Yesterday the Sixth Circuit granted two petitions for review in The State of Tennessee et al. v. FCC and issued its opinion reversing the FCC’s order that preempted the laws of Tennessee and North Carolina that limited the ability of municipalities in those states to provide broadband service.

The opening pages extoll the virtue of the FCC’s efforts: “We do not question the public benefits that the FCC identifies in permitting municipalities to expand Gigabit Internet coverage.” The Court nonetheless found that Section 706 was not specific enough to be the “clear statement” required for the FCC to preempt state laws, at least those that regulate the traditional relationship between a state and its municipal subdivisions.

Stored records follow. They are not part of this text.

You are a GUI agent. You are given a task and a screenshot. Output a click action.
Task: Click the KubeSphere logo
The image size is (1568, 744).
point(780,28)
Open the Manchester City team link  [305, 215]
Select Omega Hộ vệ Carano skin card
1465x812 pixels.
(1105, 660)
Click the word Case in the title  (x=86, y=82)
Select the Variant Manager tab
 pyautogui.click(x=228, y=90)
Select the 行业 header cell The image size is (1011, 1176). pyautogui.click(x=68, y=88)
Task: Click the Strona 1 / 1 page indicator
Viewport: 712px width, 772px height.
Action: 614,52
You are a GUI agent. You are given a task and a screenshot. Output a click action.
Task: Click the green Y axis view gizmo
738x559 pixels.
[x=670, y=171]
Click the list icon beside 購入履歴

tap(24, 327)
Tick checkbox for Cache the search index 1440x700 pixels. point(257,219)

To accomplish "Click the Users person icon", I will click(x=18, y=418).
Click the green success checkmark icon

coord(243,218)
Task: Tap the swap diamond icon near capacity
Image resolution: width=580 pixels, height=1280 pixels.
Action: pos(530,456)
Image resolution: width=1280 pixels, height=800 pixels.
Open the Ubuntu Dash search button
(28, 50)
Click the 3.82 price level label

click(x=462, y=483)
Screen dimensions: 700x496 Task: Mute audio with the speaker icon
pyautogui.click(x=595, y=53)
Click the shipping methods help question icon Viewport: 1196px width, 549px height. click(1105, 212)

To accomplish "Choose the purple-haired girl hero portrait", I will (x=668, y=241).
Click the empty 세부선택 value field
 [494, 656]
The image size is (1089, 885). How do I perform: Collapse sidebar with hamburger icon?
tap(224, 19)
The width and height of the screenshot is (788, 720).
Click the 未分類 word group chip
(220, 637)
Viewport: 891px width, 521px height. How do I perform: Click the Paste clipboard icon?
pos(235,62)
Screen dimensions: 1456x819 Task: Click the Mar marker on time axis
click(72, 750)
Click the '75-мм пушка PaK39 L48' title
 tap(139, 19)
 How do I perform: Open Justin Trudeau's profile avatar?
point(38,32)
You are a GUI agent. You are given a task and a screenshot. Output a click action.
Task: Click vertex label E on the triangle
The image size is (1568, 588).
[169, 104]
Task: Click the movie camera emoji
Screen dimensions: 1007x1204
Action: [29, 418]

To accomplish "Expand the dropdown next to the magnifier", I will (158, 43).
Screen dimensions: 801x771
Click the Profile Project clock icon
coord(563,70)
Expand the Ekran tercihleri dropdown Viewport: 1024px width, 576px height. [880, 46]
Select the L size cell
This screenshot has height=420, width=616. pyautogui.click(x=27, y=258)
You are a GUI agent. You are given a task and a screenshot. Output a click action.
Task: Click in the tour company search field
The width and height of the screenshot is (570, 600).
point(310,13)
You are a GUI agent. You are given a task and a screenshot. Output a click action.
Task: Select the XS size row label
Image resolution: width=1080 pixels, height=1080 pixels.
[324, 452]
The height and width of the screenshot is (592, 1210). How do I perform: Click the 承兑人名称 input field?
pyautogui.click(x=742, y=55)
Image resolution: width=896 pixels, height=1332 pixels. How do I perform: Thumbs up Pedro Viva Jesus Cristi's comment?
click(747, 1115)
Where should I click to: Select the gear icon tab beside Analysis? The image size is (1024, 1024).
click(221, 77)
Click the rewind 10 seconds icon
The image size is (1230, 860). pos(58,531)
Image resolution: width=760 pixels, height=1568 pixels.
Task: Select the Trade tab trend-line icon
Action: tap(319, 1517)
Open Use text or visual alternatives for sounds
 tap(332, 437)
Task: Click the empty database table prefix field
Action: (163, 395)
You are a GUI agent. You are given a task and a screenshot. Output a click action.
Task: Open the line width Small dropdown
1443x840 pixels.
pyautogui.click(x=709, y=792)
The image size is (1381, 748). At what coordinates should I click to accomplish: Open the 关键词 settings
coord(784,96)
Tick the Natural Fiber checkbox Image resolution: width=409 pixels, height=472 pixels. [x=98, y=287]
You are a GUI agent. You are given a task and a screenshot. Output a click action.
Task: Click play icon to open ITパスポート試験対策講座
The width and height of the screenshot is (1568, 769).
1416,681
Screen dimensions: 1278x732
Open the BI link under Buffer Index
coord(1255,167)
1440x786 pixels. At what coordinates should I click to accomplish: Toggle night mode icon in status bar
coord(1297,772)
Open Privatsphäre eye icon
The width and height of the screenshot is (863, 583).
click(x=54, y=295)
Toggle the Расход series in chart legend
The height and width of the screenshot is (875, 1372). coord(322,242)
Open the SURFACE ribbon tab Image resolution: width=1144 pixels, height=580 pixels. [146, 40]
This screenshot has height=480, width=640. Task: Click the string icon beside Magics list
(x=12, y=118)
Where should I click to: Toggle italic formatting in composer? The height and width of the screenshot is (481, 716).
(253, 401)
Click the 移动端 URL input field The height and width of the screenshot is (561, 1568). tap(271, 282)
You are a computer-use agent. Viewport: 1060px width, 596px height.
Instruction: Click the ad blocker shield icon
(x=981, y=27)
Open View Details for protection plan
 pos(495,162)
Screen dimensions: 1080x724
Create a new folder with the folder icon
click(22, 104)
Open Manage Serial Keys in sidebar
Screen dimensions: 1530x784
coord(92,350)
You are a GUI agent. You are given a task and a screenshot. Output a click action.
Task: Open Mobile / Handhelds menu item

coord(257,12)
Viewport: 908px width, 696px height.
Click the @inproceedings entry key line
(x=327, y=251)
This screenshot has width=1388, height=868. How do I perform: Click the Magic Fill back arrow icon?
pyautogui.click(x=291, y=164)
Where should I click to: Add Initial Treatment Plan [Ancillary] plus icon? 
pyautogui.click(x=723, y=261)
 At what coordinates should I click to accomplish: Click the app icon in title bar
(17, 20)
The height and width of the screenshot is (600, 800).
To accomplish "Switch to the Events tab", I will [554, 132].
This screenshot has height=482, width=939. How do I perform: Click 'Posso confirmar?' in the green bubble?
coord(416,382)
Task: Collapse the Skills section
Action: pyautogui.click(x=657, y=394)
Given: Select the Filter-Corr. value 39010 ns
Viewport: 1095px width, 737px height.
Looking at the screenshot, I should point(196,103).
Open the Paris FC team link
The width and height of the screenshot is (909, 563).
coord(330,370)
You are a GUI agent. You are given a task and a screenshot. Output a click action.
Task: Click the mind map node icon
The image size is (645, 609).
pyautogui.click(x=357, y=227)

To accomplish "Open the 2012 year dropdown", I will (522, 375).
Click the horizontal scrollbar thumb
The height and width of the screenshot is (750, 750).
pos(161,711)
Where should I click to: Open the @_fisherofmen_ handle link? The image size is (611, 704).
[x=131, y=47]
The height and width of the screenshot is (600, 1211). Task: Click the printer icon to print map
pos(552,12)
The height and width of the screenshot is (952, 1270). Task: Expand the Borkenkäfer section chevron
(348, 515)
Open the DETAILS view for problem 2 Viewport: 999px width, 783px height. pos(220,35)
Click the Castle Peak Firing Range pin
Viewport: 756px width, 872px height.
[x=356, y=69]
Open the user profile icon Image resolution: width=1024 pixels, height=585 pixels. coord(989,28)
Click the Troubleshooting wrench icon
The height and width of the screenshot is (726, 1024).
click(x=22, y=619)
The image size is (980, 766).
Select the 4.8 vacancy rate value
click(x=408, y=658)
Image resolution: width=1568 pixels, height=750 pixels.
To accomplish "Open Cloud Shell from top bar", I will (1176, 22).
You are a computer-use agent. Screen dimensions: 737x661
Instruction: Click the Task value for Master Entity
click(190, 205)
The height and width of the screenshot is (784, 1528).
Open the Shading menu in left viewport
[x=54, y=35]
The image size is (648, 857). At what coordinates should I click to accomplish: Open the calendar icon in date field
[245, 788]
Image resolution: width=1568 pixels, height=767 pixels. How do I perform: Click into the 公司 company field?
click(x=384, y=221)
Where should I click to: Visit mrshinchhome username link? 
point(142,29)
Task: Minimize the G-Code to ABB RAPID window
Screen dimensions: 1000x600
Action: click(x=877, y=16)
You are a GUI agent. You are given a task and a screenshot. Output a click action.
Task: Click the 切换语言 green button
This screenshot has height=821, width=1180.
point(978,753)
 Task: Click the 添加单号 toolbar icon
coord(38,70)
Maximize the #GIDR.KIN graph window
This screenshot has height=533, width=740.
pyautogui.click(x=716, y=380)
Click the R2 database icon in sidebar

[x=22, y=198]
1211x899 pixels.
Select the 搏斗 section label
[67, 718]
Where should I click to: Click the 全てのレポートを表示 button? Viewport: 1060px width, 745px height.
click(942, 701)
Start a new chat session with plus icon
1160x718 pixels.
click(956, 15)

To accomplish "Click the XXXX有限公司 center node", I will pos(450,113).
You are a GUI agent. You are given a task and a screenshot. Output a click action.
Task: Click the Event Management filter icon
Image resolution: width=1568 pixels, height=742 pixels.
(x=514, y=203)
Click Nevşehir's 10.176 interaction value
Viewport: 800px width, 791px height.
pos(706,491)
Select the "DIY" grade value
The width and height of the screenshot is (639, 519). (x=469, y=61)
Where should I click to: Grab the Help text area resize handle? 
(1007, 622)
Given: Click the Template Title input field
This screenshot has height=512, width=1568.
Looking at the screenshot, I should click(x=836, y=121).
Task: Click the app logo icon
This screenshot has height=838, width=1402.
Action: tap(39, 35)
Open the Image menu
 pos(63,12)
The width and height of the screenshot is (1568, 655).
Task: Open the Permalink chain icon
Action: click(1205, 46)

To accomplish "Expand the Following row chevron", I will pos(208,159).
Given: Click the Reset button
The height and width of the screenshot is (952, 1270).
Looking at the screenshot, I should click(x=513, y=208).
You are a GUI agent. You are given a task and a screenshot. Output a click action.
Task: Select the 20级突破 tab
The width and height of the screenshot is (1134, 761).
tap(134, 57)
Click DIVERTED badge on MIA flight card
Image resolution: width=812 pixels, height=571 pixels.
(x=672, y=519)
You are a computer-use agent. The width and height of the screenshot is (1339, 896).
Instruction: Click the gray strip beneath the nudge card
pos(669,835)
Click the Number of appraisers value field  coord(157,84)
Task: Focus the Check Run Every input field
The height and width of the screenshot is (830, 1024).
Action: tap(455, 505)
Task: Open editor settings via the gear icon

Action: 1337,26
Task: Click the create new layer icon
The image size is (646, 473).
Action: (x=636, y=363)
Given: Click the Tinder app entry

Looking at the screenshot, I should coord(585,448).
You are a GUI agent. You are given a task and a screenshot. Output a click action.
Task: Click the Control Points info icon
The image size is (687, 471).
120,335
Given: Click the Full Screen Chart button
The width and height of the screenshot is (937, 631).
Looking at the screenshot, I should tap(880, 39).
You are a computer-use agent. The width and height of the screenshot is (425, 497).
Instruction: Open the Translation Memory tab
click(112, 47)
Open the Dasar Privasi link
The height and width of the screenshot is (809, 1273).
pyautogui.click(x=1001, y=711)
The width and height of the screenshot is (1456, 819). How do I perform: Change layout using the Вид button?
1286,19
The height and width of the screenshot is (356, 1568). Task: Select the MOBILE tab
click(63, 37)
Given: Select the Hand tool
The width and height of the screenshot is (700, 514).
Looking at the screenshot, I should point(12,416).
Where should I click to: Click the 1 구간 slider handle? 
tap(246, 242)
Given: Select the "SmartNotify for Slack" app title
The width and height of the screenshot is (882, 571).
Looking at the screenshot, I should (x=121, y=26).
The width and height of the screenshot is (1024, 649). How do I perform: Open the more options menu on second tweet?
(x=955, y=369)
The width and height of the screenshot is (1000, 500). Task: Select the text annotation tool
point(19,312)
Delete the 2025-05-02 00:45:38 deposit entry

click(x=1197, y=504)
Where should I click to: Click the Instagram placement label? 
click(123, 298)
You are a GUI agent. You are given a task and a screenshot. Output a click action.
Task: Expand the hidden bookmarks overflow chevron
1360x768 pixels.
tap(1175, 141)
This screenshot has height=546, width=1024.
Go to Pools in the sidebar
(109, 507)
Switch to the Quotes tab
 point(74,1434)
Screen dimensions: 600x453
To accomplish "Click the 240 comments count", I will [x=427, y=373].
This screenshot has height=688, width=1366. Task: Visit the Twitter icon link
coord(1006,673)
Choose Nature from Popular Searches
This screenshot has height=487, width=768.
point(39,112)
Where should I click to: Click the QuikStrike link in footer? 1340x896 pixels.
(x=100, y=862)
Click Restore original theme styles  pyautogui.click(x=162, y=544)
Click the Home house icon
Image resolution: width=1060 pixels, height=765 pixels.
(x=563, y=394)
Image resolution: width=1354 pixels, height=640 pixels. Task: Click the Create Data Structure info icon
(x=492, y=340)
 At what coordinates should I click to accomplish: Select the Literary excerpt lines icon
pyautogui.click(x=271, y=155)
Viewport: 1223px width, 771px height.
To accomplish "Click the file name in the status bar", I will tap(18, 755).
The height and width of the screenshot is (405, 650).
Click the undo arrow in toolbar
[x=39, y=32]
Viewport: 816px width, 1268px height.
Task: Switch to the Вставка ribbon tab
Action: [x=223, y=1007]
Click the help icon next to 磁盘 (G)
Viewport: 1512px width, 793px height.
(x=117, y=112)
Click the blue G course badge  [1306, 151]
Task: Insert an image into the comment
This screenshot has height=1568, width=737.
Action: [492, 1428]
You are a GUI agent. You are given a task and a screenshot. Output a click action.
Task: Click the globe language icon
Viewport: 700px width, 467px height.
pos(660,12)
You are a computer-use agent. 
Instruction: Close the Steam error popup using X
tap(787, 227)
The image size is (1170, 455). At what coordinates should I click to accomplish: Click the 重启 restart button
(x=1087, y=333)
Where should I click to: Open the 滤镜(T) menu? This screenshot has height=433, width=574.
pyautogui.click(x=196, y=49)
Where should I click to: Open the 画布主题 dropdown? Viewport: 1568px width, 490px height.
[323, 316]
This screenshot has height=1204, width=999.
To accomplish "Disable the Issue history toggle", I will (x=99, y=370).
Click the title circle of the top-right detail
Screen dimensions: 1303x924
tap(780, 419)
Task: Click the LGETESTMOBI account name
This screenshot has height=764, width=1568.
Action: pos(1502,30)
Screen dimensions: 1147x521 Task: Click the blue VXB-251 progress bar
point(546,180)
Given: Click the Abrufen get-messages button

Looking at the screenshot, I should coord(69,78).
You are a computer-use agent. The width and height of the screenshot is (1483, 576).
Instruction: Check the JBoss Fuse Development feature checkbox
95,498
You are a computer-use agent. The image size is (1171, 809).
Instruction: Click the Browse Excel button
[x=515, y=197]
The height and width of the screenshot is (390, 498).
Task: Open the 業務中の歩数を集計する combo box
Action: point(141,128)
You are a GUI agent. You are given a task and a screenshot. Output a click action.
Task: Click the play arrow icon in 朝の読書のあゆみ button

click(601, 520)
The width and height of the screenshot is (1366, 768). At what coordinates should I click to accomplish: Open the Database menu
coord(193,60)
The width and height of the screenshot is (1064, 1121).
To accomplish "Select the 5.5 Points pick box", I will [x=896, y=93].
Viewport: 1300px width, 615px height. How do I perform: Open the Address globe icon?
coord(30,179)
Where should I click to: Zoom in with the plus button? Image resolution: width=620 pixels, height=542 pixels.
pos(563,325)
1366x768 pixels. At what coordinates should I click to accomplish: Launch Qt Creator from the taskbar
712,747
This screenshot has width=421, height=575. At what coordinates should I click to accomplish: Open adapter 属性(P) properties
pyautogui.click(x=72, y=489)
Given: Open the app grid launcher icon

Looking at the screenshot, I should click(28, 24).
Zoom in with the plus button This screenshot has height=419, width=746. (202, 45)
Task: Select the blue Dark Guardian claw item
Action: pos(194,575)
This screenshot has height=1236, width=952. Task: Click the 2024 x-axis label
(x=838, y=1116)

Any attempt by the federal government to reorder the decision-making structure of a state and its municipalities trenches on the core sovereignty of that state. . . Because § 706 cannot be read to limit a state’s ability to trump a municipality’s exercise of discretion otherwise permitted by FCC regulations, § 706 cannot be read to authorize such preemption.

The concurrence argued that at least one of the North Carolina laws was an “expression of [North Carolina’s] telecommunications policy” as opposed to the “core sovereign power to order its government.” In that judge’s view, “North Carolina’s requirement that municipalities impute the costs of private providers when pricing municipal services, including telecommunication services, has little to do with the State’s core sovereign power to order its government. Rather, it is an expression of its telecommunications policy that private providers must be protected from a municipal provider’s unfair advantage.” That type of law as “exclusively regulatory and commercial” the concurring judge suggested could be preempted under Section 706.

Chairman Wheeler released a statement that he would “consider all our legal and policy options to remove barriers to broadband deployment.”